I want to prove: in a preadditive category $\mathscr{C}$, if an object of $\mathscr{C}$ is initial, thent it is also terminal (hence a zero object).
So, let's start a proof. I am reading Borceux's proof, from Handbook of Categorical Algebra, Vol.1.
Let 0 be an initial object of $\mathscr{C}.$ The set $\mathscr{C}$(0,0) has a single element, which proves that $1_{\textbf{0}}$ is the zero element of the group $\mathscr{C}$(0,0). Given an object $C$, $\mathscr{C}$(C,0) has at least one element: the zero element of that group. This is where my understanding arrives. What follows is impossible to me to be understood, so I am asking help for that.
But if $f:C\rightarrow$0 is any morphism, then $f=1_{\textbf{0}}\circ f$ must be the zero element of $\mathscr{C}$(C,0), since $1_{\textbf{0}}$ is the zero element of $\mathscr{C}$(0,0) (bilinearity of the composition.)
We can proceed as follows:
The identity morphism of $\mathbf{0}$ is also the zero element of the abelian group $\mathscr{C}(\mathbf{0}, \mathbf{0})$. This holds because $\mathscr{C}(\mathbf{0}, \mathbf{0})$ consists of only a single element, since $\mathbf{0}$ is initial in $\mathscr{C}$, and both the zero element and the identity morphism need to be this single element.
Composition of morphisms in $\mathscr{C}$ is bilinear. That is, the map $$ \mathscr{C}(Y, Z) × \mathscr{C}(X, Y) \longrightarrow \mathscr{C}(X, Z) \,, \quad (g, f) \longmapsto g ∘ f $$ is $ℤ$-linear in both arguments for every three objects $X$, $Y$, $Z$ of $\mathscr{C}$. This holds by definition of a preadditive category.
If $A$, $B$ and $C$ are three abelian groups and $β \colon A × B \to C$ is a $ℤ$-bilinear map, then $β(0, b) = 0$ for every element $b$ of $B$. For this equality we start with $$ β(0, b) = β(0 + 0, b) = β(0, b) + β(0, b) $$ and then subtract $β(0, b)$ from both sides of this overall equation. For the second equality we can proceed in the same way.

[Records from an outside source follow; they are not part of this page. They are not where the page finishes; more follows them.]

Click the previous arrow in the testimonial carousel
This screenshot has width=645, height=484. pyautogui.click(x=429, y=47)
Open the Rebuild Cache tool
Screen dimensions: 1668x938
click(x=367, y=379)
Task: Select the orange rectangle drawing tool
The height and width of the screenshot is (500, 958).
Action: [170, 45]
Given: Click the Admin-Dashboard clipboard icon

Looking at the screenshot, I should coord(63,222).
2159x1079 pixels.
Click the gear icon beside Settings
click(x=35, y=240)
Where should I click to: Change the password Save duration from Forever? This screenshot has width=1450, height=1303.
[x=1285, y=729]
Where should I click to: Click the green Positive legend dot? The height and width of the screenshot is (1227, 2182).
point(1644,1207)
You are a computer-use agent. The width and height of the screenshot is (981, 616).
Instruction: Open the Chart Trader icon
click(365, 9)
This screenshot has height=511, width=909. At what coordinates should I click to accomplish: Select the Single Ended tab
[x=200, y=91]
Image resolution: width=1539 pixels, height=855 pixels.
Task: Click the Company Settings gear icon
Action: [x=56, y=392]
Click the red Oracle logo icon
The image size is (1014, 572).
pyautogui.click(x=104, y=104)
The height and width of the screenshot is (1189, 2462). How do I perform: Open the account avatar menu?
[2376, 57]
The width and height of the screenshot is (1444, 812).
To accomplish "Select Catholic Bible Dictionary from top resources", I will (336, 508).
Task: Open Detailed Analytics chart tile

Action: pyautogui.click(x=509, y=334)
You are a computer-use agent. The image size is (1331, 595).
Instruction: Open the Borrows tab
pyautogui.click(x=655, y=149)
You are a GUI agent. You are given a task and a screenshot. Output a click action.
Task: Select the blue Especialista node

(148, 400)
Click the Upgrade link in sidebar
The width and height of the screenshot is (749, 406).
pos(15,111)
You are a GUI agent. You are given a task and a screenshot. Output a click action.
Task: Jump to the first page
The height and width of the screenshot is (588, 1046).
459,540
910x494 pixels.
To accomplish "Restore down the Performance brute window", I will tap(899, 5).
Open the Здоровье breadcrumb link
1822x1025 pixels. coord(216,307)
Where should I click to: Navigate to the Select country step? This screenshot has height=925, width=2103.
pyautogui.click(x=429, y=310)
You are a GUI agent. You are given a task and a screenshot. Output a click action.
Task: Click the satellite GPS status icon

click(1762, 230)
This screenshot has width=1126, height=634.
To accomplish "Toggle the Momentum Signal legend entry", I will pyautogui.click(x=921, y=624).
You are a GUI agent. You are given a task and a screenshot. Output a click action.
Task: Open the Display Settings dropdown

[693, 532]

If $f \colon X \to Y$ is a morphism in $\mathscr{C}$, $Z$ is another object of $\mathscr{C}$ and $0_{Y, Z}$ is the zero object of the abelian group $\mathscr{C}(Y, Z)$, then the composite $0_{Y, Z} ∘ f$ is the zero object of the abelian group $\mathscr{C}(X, Z)$, i.e., $0_{Y, Z} ∘ f = 0_{X, Z}$. This is a combination of points 2 and 3. (We set $A ≔ \mathscr{C}(Y, Z)$, $B ≔ \mathscr{C}(X, Y)$, $C ≔ \mathscr{C}(X, Z)$ and $β(g, f) ≔ g ∘ f$.)
Every morphism $f \colon X \to \mathbf{0}$ in in $\mathscr{C}$ is already the zero element of the abelian group $\mathscr{C}(X, \mathbf{0})$. This holds because $$ f = 1_{\mathbf{0}} ∘ f = 0_{\mathbf{0}, \mathbf{0}} ∘ f = 0_{X, \mathbf{0}} $$ by definition of a category, point 1, and point 4 respectively.
As a consequence of point 5, there can exist at most one morphism from $X$ to $\mathbf{0}$ for every object $X$ of $\mathscr{C}$.
There exists for every object $X$ of $\mathscr{C}$ a morphism from $X$ to $\mathbf{0}$. This holds because we have the structure of an abelian group on $\mathscr{C}(X, \mathbf{0})$, and groups cannot be empty.
There exists for every object $X$ of $\mathscr{C}$ precisely one morphism from $X$ to $\mathbf{0}$. This is a combination of points 6 and 7.